Goldstone, a Jew who takes his Jewishness seriously, has been pilloried by Israel. He fell afoul, as perhaps no other, of the siege mentality of a nation controlling the lives of millions of Palestinians but unsure what to do with them or with the world’s growing disavowal of this corrosive dominion that humiliates its victims and eats into the soul of its masters.

The charges cascaded: He was a “self-hating Jew,” a hypocrite, a traitor. For Alan Dershowitz he was “despicable.” For Benjamin Netanyahu, the Israeli prime minister, Goldstone was up there with the Iranian nuclear program and Hamas rockets as one of Israel’s “three major strategic challenges.”

Theories already abound on the Goldstone psyche. It was an emotional meeting last year with the South African Jewish Board of Deputies that set him on the retraction road. No, it was a bruising debate last month at Stanford University. No, it was a rightist Israeli minister telling him his report fueled those who knifed West Bank settlers. He was “broken,” one friend suggests.

I don’t know. I asked Goldstone. He responded in an e-mail that he was declining “media interviews.” I do know this: The contortions of his about-face are considerable.

Goldstone expresses confidence that the Israeli officer responsible for the killing of 29 members of the al-Samouni family will be properly punished. Yet the McGowan Davis report is critical of this investigation and notes that “no decision had been made as to whether or not the officer would stand trial.”

It also notes that more than a third of the 36 Gaza incidents identified in the Goldstone Report “are still unresolved or unclear.” There have been just two convictions — and the one for credit card theft brought a more severe sentence than use of a Palestinian child as a human shield! And this gives Goldstone confidence?

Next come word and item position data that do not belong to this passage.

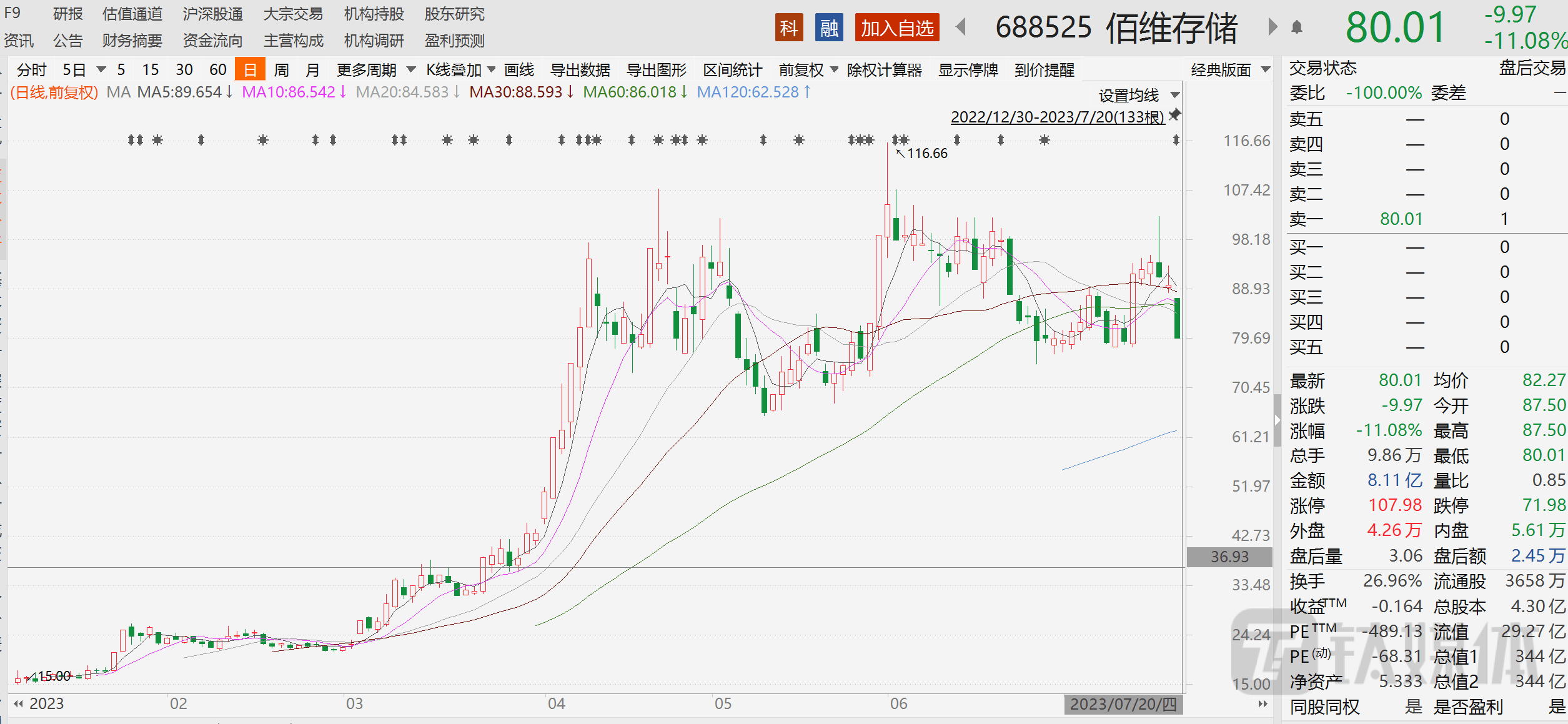The height and width of the screenshot is (724, 1568).
Task: Open the 机构持股 menu item
Action: point(374,14)
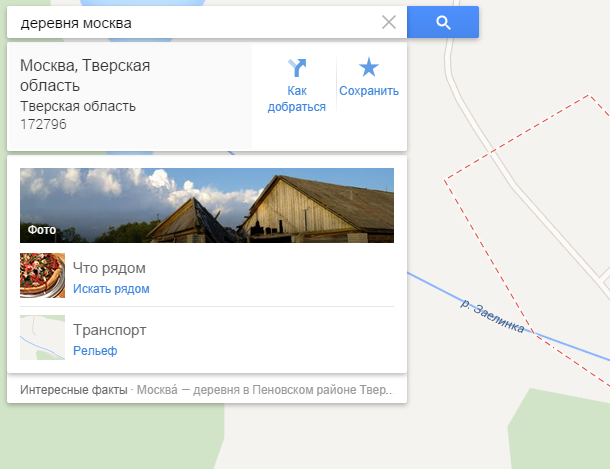
Task: Click the star icon to save place
Action: point(369,68)
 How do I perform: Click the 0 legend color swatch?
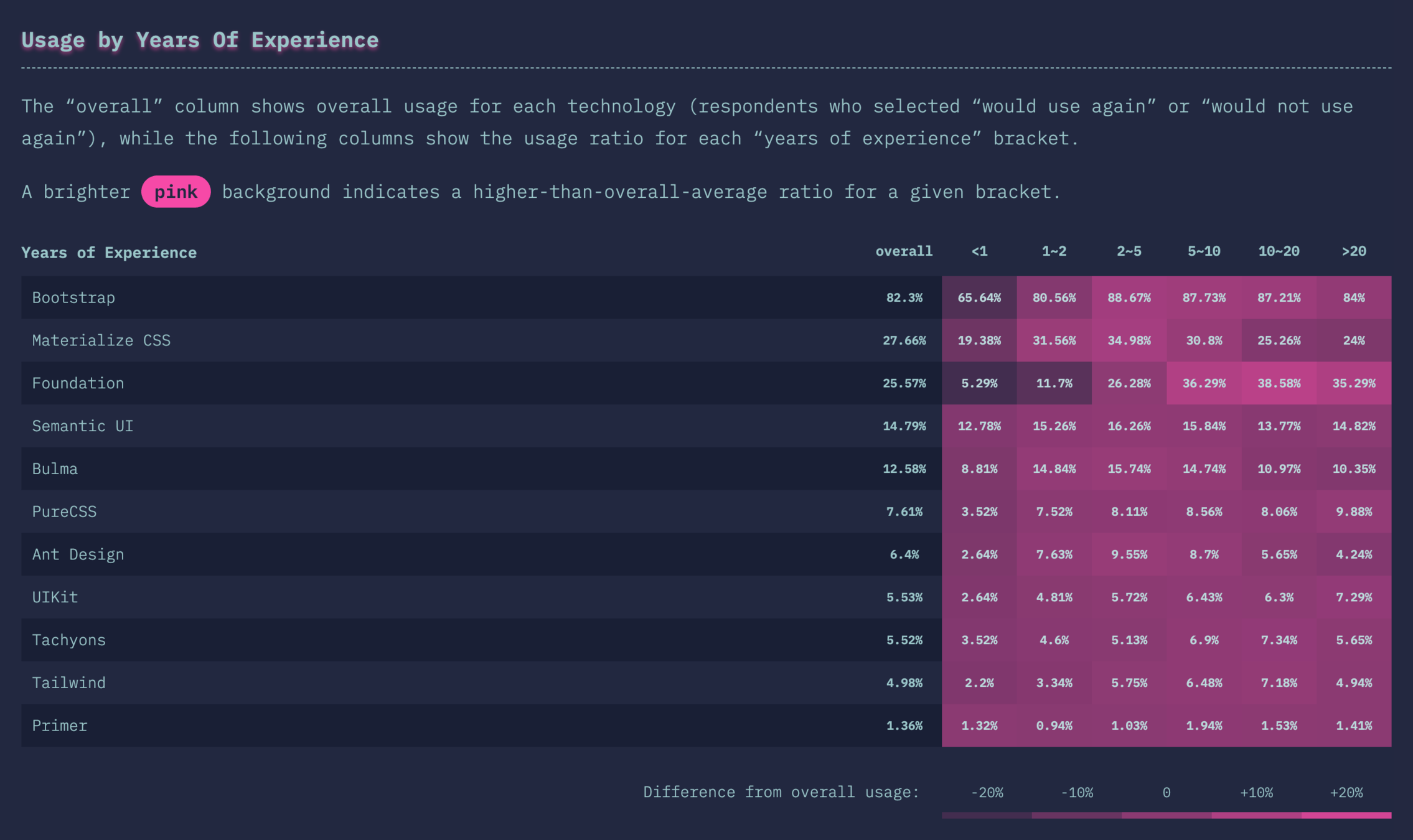coord(1166,815)
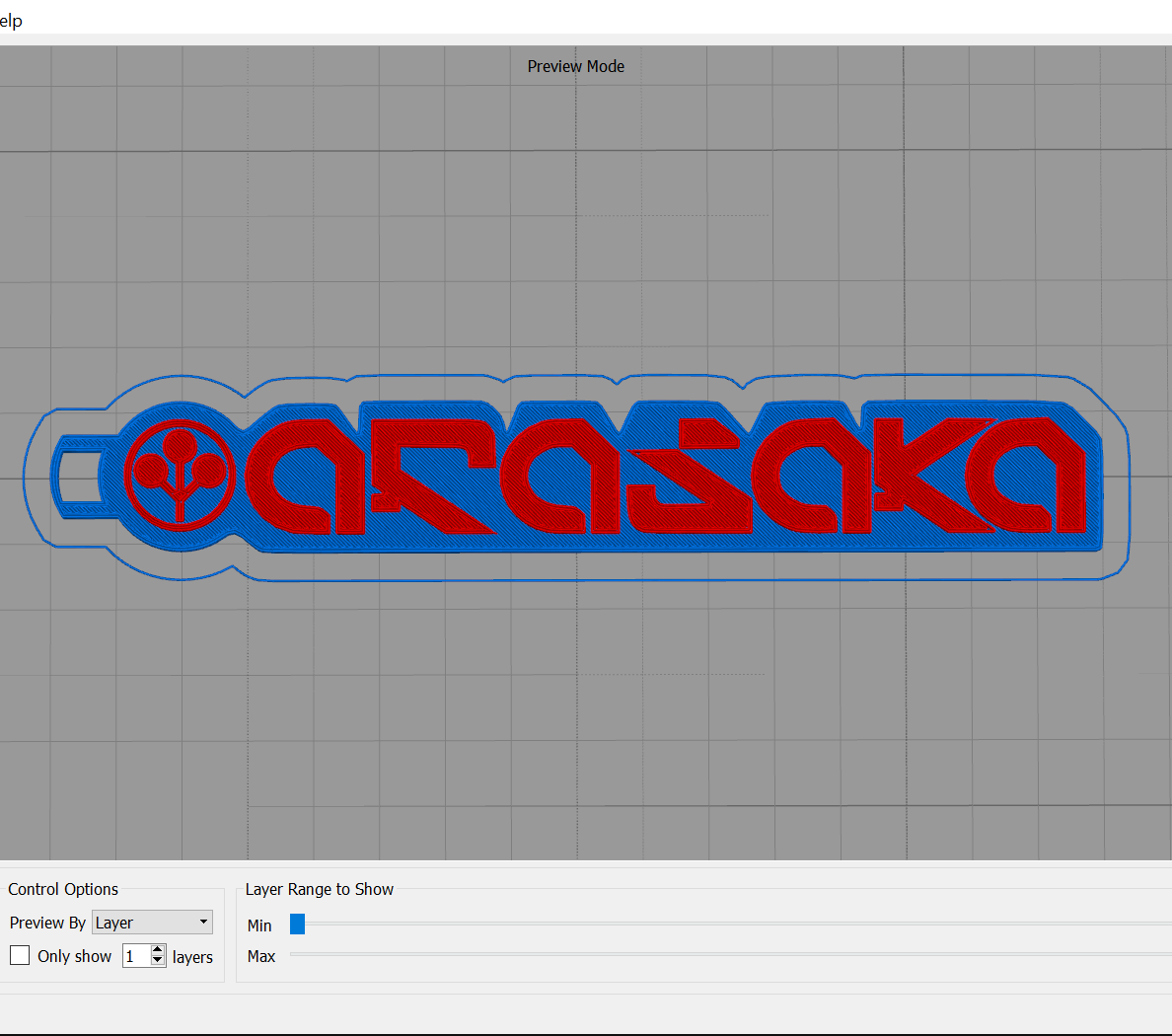Viewport: 1172px width, 1036px height.
Task: Click the Min layer range slider handle
Action: 297,924
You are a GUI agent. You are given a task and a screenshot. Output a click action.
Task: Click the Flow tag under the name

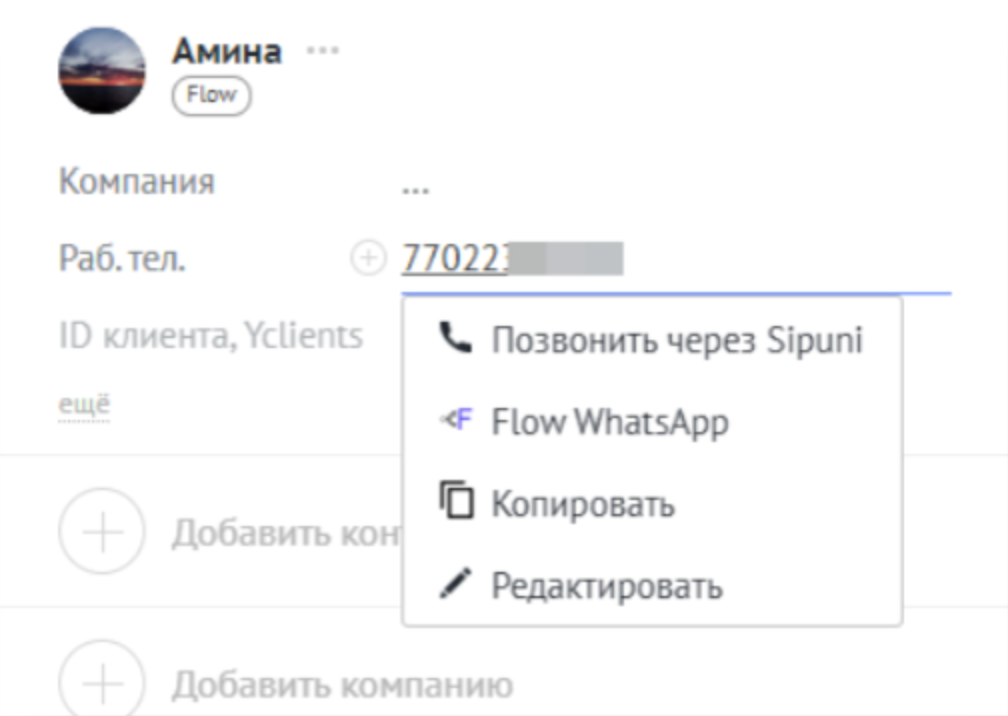tap(211, 96)
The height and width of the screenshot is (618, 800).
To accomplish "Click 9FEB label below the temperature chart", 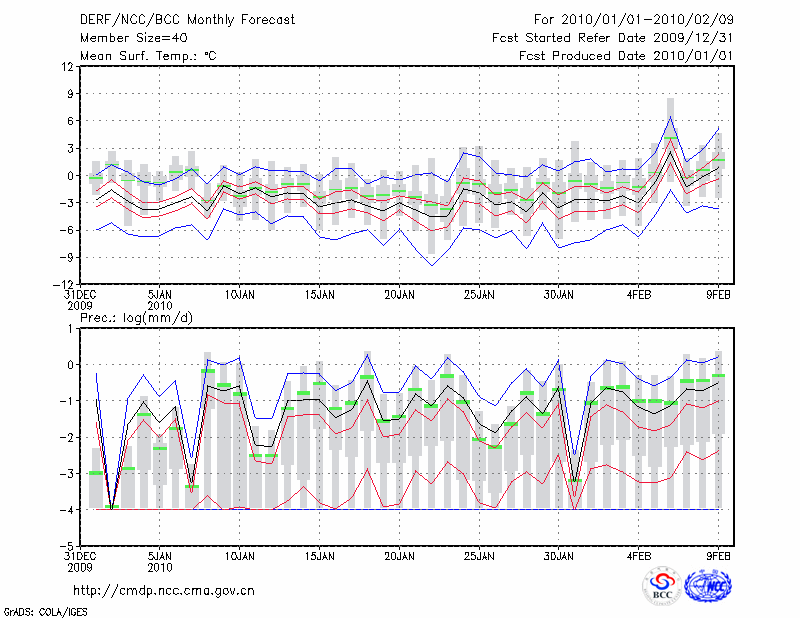I will click(x=720, y=295).
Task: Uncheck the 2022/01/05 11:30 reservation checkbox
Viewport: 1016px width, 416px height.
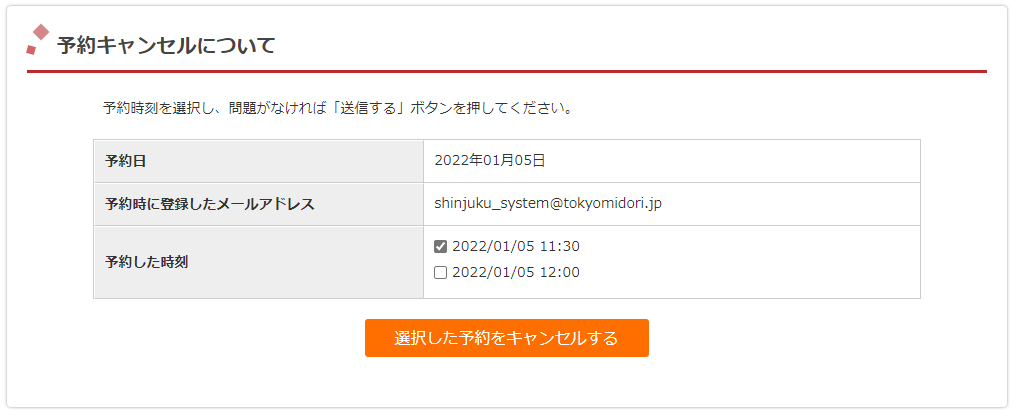Action: point(441,246)
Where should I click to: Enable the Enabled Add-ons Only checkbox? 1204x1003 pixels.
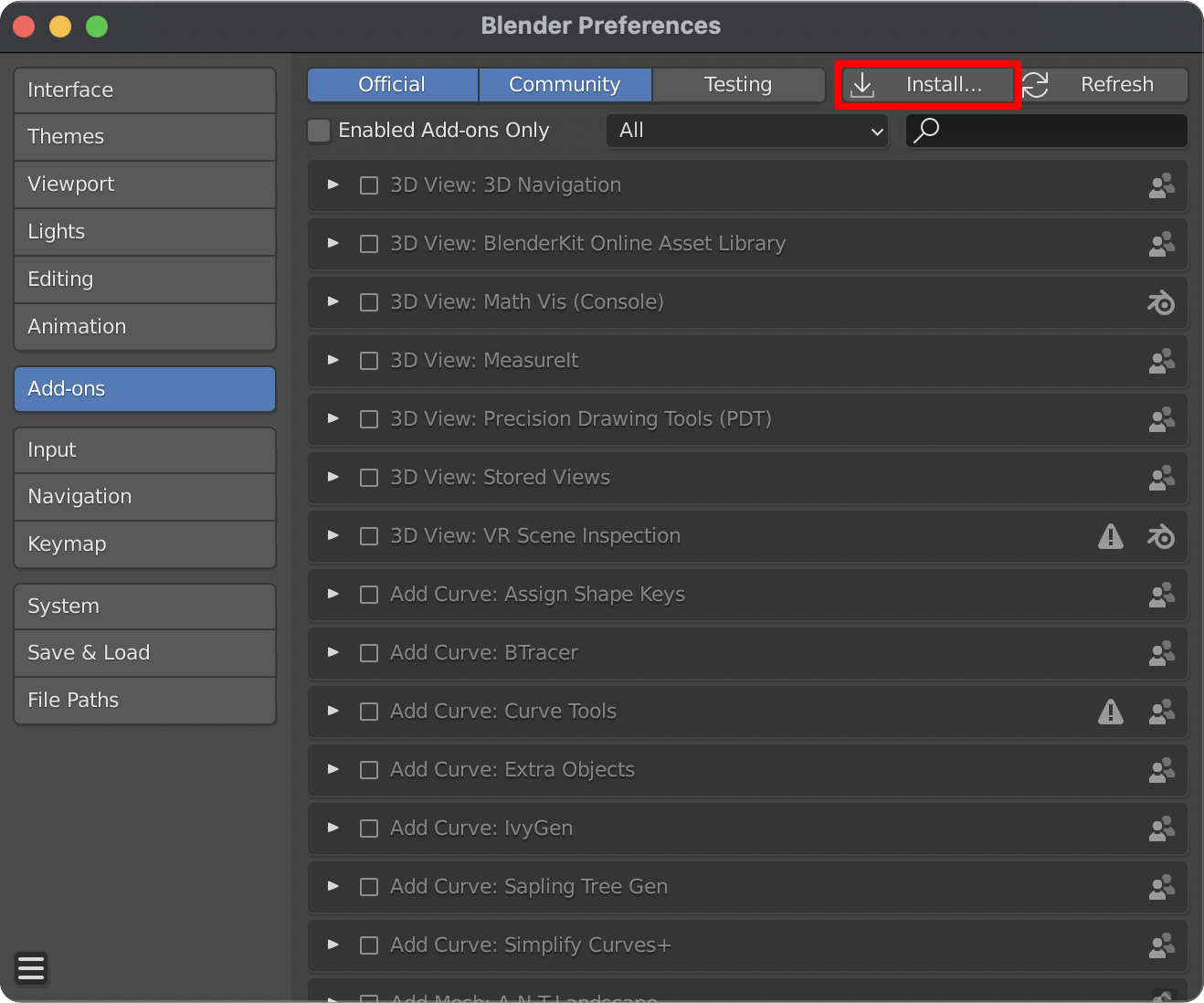pyautogui.click(x=318, y=131)
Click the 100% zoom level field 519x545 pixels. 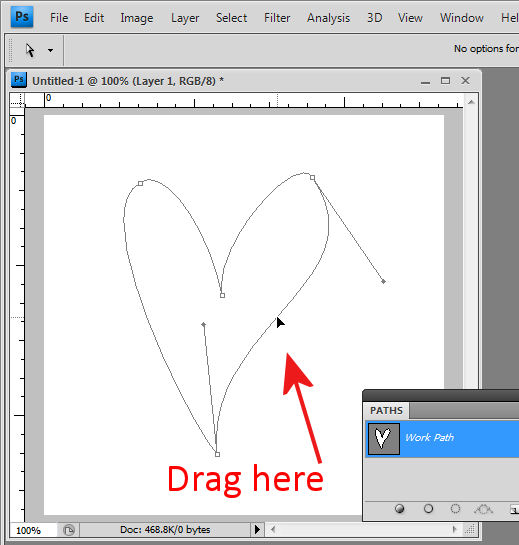click(x=33, y=530)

Israel is celebrating what it calls a vindication. It is preparing to welcome Goldstone. It is demanding nullification of the report, even though Goldstone is only one of its four authors. Meanwhile the facts remain: the 1,400 plus Palestinian dead, the 13 Israelis killed, the devastation, the Hamas rockets — and the need for credible investigation of what all evidence suggests were large-scale, indiscriminate, unlawful Israeli attacks in Gaza, as well as Hamas’ crimes against civilians.

To “Goldstone”: (Colloq.) To sow confusion, hide a secret, create havoc.